Mr. Obama and his Democratic allies have said they are open to some cuts (or "savings") to entitlement programs - Mr. Obama has floated $340 billion in savings from health care programs - but there is virtually no appetite for the major cuts being sought by Republicans. Outside advocacy groups aligned with Democrats, including the AARP and AFL-CIO, are already sounding the alarm at the prospect of serious cuts to Medicare and Medicaid. (The White House has suggested that Social Security is mostly off the tablein this debate.) Sen. Dick Durbin, D-Ill., on Tuesday urged liberal Democratsto "take an honest look at Medicare," but any deal that makes major changes to the program would face strong opposition from many Democrats. And Durbin said Tuesday that any major changes to entitlement programs should not be a part of the "fiscal cliff" negotiations.
With no good options on the table, both sides are trying to increase their leverage by taking their case to the public. Mr. Obama meets with middle-class Americans and business leaders today to discuss the issue - he also met with small business leaders Tuesday - and on Friday he heads to a toy manufacturing plant in Pennsylvania to "continue making the public case for action by visiting a business that depends on middle class consumers during the holiday season." The president is pushing Republicans to agree to extend the Bush-era tax rates on the 98 percent of Americans making less than $250,000 per year - something the GOP does not want to agree to do, since it means losing leverage in their efforts to extend the lower tax rates on higher income as well.
Senate Minority Leader Mitch McConnell, R-Ky., is criticizing Mr. Obama for the trip, saying he's "back out on the campaign trail" making the same old arguments instead of "sitting down with lawmakers of both parties and working out an agreement." His colleague in the Senate, Majority Leader Harry Reid, D-Nev., said Tuesday that there has been "little progress" in negotiations because Republicans have refused to offer specific proposals despite "some happy talk about doing revenues." Seemingly to counter the president's trip, House Republican leaders announced plans to meet with small business owners on December 5 to help make the case that "these businesses employ the majority of Americans and will be the most adversely affected by an increase in tax rates." And Norquist has appeared in a string of interviews to argue that Republicans who vote for tax hikes will face the same fate as one-term President George H.W. Bush after Mr. Bush broke his "read my lips" pledge promising no new taxes.
Both sides have some additional leverage: Both Republicans and Democrats are well aware that if the country does indeed go off the "cliff" - which is actually a slope- it would seem to help the Democrats at the negotiating table, as they would then be in position to push what is now a tax cut for the vast majority of Americans.
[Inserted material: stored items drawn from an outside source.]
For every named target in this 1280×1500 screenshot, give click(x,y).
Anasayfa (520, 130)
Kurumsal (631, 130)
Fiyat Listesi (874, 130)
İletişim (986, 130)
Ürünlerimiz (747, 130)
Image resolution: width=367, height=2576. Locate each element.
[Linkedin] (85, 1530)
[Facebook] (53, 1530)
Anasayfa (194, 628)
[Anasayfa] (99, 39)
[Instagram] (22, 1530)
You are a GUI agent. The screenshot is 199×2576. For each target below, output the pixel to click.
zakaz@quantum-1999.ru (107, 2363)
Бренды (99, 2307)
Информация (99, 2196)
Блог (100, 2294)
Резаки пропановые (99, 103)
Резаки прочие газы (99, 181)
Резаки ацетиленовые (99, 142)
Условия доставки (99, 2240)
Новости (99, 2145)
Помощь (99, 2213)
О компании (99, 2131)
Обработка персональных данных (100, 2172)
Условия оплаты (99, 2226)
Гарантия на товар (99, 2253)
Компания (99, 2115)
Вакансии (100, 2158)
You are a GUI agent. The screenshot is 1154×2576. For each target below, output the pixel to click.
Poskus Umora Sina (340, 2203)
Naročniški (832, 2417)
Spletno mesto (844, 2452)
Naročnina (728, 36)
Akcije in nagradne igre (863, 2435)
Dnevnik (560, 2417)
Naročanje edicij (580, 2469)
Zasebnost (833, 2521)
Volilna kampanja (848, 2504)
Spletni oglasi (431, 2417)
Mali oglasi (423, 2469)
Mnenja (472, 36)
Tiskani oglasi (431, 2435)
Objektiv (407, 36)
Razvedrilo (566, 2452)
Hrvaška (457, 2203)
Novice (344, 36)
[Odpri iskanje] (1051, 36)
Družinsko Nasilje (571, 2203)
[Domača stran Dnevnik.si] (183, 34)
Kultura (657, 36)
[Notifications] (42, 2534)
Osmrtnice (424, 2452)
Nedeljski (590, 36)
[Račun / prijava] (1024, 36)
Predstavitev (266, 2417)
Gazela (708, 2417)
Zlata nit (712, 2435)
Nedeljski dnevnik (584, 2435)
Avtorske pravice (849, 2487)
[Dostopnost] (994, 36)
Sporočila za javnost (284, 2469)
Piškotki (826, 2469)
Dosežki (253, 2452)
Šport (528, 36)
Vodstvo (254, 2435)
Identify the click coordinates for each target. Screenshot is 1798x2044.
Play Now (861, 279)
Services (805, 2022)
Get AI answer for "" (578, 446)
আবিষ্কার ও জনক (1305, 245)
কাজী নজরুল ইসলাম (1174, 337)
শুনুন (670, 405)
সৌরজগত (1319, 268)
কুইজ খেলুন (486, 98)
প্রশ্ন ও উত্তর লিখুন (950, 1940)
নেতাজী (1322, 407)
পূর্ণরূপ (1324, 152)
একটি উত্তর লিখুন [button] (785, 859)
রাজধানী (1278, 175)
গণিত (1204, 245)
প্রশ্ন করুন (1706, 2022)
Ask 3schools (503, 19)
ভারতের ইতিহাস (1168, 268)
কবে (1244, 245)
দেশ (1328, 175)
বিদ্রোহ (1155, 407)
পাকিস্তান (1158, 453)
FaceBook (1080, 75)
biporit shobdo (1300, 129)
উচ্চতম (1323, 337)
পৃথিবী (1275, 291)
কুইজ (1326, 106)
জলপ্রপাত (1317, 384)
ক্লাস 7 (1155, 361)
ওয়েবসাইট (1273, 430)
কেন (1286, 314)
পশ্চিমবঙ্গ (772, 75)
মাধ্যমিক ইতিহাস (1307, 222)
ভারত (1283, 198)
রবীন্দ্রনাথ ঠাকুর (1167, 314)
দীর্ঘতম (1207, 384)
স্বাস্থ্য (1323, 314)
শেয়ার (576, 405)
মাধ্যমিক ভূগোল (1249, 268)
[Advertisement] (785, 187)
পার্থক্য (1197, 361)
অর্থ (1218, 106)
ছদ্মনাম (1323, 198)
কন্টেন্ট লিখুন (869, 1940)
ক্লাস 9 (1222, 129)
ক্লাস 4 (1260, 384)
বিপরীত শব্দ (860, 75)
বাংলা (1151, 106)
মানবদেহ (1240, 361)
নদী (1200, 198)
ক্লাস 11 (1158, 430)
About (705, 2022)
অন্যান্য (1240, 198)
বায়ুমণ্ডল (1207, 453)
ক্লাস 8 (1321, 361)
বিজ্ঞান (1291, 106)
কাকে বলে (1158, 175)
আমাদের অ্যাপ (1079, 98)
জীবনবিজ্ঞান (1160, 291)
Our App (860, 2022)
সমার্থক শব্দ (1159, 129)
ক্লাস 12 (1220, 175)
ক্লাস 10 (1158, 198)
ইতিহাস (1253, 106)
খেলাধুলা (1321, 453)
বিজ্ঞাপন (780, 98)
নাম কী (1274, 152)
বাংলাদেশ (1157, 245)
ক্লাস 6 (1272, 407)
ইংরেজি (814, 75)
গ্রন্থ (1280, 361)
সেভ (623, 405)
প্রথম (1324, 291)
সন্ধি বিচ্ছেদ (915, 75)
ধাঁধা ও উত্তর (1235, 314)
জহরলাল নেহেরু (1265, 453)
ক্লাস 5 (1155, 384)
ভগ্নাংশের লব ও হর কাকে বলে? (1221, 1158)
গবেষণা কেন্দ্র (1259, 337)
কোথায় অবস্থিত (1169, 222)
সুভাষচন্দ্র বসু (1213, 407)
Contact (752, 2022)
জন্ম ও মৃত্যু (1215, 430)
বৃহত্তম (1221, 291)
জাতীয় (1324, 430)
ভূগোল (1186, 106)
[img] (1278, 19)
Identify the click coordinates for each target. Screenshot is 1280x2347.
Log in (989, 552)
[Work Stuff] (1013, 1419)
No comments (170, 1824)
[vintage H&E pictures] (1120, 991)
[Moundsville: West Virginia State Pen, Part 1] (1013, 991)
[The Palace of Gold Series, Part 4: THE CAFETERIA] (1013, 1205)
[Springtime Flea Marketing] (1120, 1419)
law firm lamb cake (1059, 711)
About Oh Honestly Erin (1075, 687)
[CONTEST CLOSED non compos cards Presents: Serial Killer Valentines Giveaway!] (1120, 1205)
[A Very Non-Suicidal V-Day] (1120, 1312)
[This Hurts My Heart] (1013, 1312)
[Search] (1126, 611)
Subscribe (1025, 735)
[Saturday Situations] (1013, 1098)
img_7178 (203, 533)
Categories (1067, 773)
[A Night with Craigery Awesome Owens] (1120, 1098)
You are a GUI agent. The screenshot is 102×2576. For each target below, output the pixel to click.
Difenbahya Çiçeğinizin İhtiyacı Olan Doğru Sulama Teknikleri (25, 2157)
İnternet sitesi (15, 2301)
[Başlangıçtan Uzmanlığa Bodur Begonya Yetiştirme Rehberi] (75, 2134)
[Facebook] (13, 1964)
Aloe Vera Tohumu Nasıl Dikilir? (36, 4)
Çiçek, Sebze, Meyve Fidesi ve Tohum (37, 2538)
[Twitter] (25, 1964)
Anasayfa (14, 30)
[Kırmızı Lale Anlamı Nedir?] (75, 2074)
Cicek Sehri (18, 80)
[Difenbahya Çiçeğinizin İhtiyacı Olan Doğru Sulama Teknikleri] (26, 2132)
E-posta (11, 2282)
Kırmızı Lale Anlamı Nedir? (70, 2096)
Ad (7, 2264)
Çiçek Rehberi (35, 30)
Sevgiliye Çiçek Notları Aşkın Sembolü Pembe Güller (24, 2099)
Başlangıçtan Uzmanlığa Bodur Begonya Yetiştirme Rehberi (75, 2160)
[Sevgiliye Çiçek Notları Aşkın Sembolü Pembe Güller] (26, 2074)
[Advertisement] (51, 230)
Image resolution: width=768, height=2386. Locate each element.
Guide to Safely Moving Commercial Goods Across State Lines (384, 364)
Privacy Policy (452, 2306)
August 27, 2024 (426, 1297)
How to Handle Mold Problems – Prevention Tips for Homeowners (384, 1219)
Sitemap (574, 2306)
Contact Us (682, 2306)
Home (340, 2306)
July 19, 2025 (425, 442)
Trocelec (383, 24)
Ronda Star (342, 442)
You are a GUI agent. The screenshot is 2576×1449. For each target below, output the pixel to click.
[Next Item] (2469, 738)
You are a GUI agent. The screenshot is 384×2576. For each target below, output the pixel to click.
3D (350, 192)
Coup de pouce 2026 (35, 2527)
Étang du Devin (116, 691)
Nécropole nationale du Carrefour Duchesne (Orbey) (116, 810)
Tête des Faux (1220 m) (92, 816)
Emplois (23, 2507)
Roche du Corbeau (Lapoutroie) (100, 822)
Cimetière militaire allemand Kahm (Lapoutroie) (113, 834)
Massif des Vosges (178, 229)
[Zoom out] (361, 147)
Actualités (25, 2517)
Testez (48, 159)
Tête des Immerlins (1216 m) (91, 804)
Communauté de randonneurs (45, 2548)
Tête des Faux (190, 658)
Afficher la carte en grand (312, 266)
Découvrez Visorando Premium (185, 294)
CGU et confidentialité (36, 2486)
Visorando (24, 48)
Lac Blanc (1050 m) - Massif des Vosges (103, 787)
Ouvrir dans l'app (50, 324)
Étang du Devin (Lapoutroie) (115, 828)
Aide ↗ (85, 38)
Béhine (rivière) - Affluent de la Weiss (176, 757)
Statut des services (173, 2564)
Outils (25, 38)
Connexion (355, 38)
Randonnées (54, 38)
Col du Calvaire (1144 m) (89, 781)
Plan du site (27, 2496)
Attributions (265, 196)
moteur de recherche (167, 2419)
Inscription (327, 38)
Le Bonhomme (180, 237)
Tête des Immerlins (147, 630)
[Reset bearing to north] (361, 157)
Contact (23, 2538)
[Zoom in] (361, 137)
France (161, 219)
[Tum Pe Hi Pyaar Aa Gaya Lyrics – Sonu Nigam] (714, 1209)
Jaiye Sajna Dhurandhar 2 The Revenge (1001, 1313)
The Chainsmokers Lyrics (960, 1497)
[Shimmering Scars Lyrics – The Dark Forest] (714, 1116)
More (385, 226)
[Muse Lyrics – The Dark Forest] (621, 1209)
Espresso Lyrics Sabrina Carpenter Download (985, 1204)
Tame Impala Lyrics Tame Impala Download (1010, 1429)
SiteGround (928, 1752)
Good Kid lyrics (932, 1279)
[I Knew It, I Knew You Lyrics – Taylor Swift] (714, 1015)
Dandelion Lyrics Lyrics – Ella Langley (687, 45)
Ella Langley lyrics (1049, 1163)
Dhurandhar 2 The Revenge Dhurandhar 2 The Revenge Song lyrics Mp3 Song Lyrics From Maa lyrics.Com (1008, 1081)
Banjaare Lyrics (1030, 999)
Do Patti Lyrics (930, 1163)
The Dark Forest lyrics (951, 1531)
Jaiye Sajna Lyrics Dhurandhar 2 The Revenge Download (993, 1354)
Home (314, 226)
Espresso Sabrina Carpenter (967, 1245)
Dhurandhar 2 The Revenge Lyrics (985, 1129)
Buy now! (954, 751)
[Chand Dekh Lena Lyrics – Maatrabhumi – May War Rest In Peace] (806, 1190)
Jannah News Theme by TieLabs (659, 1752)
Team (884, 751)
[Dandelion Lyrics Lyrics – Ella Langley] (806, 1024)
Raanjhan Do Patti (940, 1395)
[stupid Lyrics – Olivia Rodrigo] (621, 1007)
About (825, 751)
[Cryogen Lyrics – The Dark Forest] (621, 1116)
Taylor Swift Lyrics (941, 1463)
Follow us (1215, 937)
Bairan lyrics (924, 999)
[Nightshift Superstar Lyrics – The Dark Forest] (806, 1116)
Republicans, meanwhile, can potentially extract extra concessions from Democrats in exchange for a vote to increase the debt ceiling, which will once again need to be raised early next year.
It all adds up to a situation in which no one seems to be able to even come up with the broad parameters of a potential deal, despite the fact that the deadline to avert the "cliff" is just one month away. While Mr. Obama spoke over the phone Saturday to House Speaker John Boehner and aides continue to negotiate behind closed doors, the president and Boehner have not met since November 16 -- and currently have no meetings scheduled. Perhaps it's no surprise that when Americans were asked whether lawmakers will act like "spoiled children" or "responsible adults" in the negotiations, the former won by a more than two-to-one margin.